I must dissent from the majority opinion.
Reasonable construction of the language of the statute must be that a member of the department for twenty-two years or longer is entitled to the benefits of the pension law. I can find nothing which evinces an intent on the part of the legislature to mean by the term "service" that the member be actually on duty for a total of twenty-two years.  No purpose would be served in laboring the issue. I merely wish to point out that if the quotation in the majority opinion taken from State ex rel. Schaetzle v. Knowles (1911),145 Wis. 523, 525, 130 N.W. 451, is properly italicized, it becomes clear that this court there considered membership in the department synonymous with service for the period of at least twenty-two years:  "The call is for a fire department — an organization in the ordinary way as part of the municipal machinery — membership therein, service lot the period of atleast twenty-two years, and a monthly compensation incident to the service at the time of its termination."
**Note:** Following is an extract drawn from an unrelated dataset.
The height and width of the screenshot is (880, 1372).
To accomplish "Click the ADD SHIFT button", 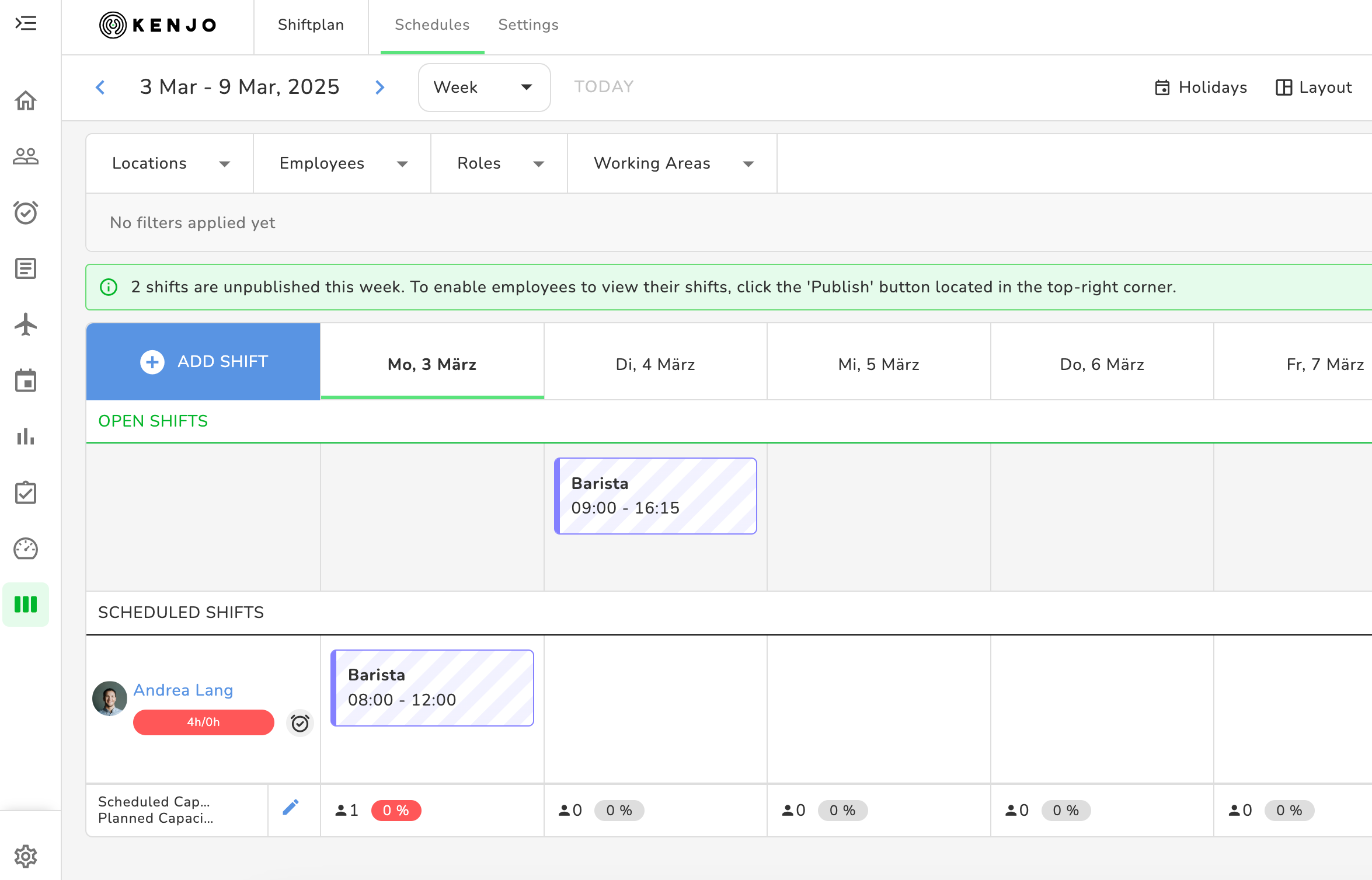I will pos(203,362).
The appellant was disciplined for his acts of misconduct while on the force and was penalized by the fire and police board which suspended him without pay.  It must be presumed that he was sufficiently punished for those acts because the board had power to give additional penalties, including the right to terminate his service with the department for cause.  Treatment of the case by the majority, it seems to me, makes it possible for the pension board to impose additional penalties for misconduct for which the member of the department has already been penalized.  Since the fire and police board saw fit to permit him to continue in service for *Page 266 
more than twenty-two years, he should be entitled to the benefits of the pension.
I am authorized to say that Mr. Justice BROADFOOT joins in this dissent.